**Selection**
○ ○ ○ ○ ○

Supreme Court upholds Obamacare subsidies

Liz Goodwin and Meredith Shiner

‎June‎ ‎25‎, ‎2015

The Supreme Court spared a key part of President Barack Obama’s signature law in a 6-3 decision Thursday, ruling that the federal government may continue to subsidize health insurance in the dozens of states that did not set up their own exchanges.

Chief Justice John Roberts, who was the object of immense conservative blowback after he joined the court’s liberals three years ago to uphold the law’s individual mandate, again wrote the majority opinion in support of the Obama administration position. He was joined by Justice Anthony Kennedy, who expressed deep reservations when the case was argued about whether striking down the subsidies would coerce states into establishing their own exchanges, and the court’s four liberal justices.

The law’s challengers argued that four words in the statute — “established by the state” — meant that only people who bought insurance from exchanges in the handful of states that set up their own marketplaces would be eligible for tax credits and other government assistance. The government countered that the clear intent of the law was to provide the subsidies for all lower-income Americans who sought coverage.

The court concluded that while the Affordable Care Act was “inartful” and “does not reflect the type of care and deliberation that one might expect of such significant legislation,” Congress still did not mean to exclude millions of people from tax credits. Roberts wrote that “an exchange established by the state” refers to both federal and state exchanges, because the law directs the secretary of Health and Human Services to establish “such exchange” if a state does not do so.

“In every case we must respect the role of the Legislature, and take care not to undo what it has done,” the Court ruled. “Congress passed the Affordable Care Act to improve health insurance markets, not to destroy them. If at all possible, we must interpret the Act in a way that is consistent with the former, and avoids the latter.”

○ ○ ○ ○ ○

[Records from a data collection]
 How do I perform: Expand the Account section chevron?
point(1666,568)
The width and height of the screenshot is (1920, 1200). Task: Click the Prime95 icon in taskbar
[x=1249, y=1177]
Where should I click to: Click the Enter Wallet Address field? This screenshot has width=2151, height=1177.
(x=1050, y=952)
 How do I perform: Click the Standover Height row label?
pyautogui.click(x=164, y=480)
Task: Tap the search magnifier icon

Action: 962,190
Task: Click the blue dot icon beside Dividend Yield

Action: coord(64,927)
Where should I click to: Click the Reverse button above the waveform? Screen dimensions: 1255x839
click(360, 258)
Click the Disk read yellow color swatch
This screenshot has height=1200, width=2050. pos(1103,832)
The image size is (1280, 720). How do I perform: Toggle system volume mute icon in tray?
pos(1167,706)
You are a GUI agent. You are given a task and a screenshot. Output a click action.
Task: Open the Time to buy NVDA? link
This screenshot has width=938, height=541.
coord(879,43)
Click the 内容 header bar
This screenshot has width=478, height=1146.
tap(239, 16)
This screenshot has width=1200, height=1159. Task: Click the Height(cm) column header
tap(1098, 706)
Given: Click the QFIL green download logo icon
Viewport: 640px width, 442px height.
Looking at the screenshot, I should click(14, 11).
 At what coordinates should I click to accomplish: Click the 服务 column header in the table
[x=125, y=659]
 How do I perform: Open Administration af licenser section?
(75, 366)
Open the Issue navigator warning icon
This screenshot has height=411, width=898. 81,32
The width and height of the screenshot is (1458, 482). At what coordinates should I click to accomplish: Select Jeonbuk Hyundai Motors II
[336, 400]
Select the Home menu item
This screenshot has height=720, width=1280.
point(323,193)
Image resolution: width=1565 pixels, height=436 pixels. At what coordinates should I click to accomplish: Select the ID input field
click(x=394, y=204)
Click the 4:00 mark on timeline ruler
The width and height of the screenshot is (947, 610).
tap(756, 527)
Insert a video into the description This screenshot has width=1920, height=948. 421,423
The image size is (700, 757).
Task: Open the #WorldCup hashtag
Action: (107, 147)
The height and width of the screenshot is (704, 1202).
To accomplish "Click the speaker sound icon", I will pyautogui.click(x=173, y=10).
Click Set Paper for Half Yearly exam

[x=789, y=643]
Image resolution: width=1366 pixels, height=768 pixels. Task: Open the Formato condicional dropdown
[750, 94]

○ ○ ○ ○ ○

**Your objective**
Pick up the article on the Supreme Court's ruling on Obamacare subsidies where it stops, and write the next few paragraphs.

**Output for this task**
Justice Antonin Scalia read much of his fiery dissent from the bench, seated next to Roberts. The chief justice, who looked grave for most of the morning, cracked a smile when Scalia said, testily, “We should really start calling this law SCOTUScare.” The dissenting justice argued that the Court was attempting to rescue the law by ignoring the statute’s messy contradictions that plaintiffs had argued would make millions of people ineligible for subsidies. Scalia argued that three years ago, the majority used “interpretative somersaults” to save the health care law’s individual mandate, and now it was doing the same thing to save the subsidies.

“The cases will publish forever the discouraging truth that the Supreme Court of the United States favors some laws over others, and is prepared to do whatever it takes to uphold and assist its favorites,” Scalia said.

More than 6 million people would have lost those subsidies if the court had ruled against the government, which experts said would lead to skyrocketing premiums and even a potential “death spiral” that could have dealt a mortal blow to Obamacare. The White House insisted in the days leading up to the decision that Obama felt he had nothing to fear because the government’s case was strong. But they are no doubt breathing a sigh of relief.

Around 17 million people have gained coverage from the law, according to a Rand Corp. study, and a recent poll shows that for the first time since it passed, more Americans approve of the law than disapprove.

The case had put Republicans in an awkward spot. Publicly, over the last few weeks, Republican lawmakers expressed their hope in news conferences and speeches that the Supreme Court would rule against the government. But privately, aides conceded that the politics of victory would be more complicated than defeat.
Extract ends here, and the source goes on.